**SET EXERCISE**.
Carry on the blog post about capital punishment and the Christian conscience, starting right after its final line.

**PROVIDED TEXT**.
§

Tuesday, May 13, 2014

Capital Punishment and the Christian Conscience

A couple of weeks ago, the ethics of capital punishment was pushed into the national spotlight by a botched execution here in Oklahoma. In the aftermath, here's something I noticed: When the horrific nature of the convict's death was mentioned, people were quick to point out the even more horrific nature of the crime.

Behind that move lies the retributive idea that it's intrinsically good to inflict suffering on wrongdoers, suffering that's proportionate to their offense.

But this is one idea that Jesus consistently challenged. As Christians--followers of Jesus--think about the death penalty, they would do well to ask, "Who would Jesus execute?" And although Jesus was Himself put to death by the state, He was never in a position to order an execution. So evidence of what Jesus would have done has to be more indirect.

Here, then, are some things for Christians to think about as they wrestle with the ethics of the death penalty:



1. The love ethic Jesus taught was radical--and radically inclusive.

§

**MATERIAL PROVIDED**.
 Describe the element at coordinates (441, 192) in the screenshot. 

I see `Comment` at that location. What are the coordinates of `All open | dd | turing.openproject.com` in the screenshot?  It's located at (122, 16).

§

**TASK RESULT**.
Sometimes we lose sight of how radical Jesus' ethical teachings are. To love your neighbor as yourself isn't epitomized by bringing them baked good when they move in, or taking in their trash cans (the kinds of things my students often mention when I ask them for examples of loving your neighbor). If Jesus' life is to be our model, loving our neighbor has to be epitomized by something far more radical--such as sacrificing your life to save the neighbor who just finished murdering your family.

Here's the heart of the Christian story: God's only Son was unjustly tortured to death, and through that agonizing death took on and erased humanity's sins for the sake of their salvation. Not just the trivial sins. All of them. Including the sin of murdering God's only Son. If Jesus is our model of love, then our love cannot end at the borders of those who have lived decent lives. We are called to love those who have lived horrific lives and committed intolerable wrongs.

A.J. Muste once said, "If I can't love Hitler, I can't love at all." He was making a claim about the nature of Christian love--a love that does not wait on worth but seeks the good of even the most horrible mass-murderer in history.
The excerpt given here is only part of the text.